Maybe the storm had thrown her so far off course that she had been spun around and she was approaching the island from a direction she had never flown in from before. That had to be it. It was in the right place but it looked off somehow, different. And those mountains definitely should not be there. She glanced out her side window, but she didn't even see Florida anymore.
Pushing down on the throttle, Mariah figured getting lower might give her a better bearing on where she was, or maybe even spot a runway or some other place she could put the plane down.
As the aircraft descended, something out of the corner of her eye moved.
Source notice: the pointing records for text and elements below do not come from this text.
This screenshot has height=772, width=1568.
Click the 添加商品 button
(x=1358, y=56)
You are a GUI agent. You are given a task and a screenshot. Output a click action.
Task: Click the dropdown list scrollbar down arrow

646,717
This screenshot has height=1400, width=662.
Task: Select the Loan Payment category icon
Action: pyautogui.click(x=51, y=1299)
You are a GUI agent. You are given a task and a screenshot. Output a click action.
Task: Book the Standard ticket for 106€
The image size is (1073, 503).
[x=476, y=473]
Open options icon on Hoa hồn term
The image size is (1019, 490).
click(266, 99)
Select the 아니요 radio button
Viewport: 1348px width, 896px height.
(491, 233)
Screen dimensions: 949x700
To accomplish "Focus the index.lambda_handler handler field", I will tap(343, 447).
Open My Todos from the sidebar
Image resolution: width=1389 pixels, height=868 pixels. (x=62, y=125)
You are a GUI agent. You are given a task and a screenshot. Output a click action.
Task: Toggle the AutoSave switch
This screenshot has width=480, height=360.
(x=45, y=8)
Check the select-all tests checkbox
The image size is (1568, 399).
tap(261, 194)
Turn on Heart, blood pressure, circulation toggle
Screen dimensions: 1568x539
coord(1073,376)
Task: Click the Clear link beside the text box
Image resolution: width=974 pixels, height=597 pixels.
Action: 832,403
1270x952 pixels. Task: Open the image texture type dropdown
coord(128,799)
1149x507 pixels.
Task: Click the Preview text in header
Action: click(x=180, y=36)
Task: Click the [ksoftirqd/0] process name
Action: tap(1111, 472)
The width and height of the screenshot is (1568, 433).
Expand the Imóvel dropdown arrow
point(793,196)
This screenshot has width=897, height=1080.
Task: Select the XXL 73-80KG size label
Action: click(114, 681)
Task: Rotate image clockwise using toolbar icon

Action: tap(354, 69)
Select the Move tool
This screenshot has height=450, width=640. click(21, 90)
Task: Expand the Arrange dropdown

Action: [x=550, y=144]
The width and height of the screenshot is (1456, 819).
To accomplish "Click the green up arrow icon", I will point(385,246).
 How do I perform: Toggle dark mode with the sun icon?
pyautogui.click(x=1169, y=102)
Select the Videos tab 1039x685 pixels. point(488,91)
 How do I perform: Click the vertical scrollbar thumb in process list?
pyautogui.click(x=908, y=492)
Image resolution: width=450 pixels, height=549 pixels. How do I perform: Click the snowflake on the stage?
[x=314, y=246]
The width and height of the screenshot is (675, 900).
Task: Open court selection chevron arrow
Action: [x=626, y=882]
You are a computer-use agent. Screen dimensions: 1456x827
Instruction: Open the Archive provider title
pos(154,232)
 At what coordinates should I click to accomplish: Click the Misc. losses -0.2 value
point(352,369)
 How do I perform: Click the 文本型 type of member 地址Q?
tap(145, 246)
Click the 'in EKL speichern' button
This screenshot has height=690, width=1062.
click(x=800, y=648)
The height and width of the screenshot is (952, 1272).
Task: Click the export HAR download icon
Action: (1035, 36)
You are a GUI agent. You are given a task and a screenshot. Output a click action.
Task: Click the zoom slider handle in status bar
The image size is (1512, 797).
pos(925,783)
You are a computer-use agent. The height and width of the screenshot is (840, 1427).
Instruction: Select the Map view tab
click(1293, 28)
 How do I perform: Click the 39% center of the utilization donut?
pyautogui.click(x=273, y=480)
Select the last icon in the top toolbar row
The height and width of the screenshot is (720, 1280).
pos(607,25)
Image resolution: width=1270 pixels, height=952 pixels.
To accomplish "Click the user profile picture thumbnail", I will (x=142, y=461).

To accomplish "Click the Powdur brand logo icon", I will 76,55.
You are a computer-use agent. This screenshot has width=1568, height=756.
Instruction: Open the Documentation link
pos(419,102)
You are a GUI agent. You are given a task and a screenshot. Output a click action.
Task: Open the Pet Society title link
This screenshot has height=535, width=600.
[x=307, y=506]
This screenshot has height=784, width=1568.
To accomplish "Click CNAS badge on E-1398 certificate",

She glanced sideways toward one of the mountain peaks and saw a flash of gold and green. She glanced quickly at the peaks and thought she saw a figure, but it was difficult to tell. Just as she was about to turn her attention back ahead of her, he object moved again, and she was able to pinpoint where the movement came from. Then...she spotted it. Perched on the side of one of the cliffs was a dragon, sitting prone and with its head tilted, curiously up at her.
"It can't be a--."
Before she could even finish the thought, the creature crouched forward, leapt from the cliff and soared downward, its scales shimmering in the sunlight. It sailed toward her quickly, forcing Mariah to yank the throttle to one side to avoid hitting it, but as the belly of the plane tilted upward, she clipped the dragon with her left wing, sending her jolting to the side.
The instrument panel erupted in a flurry of shrieking alarms and flashing lights, sending Mariah and the plane into a searing descent plunging directly for the strange land mass below.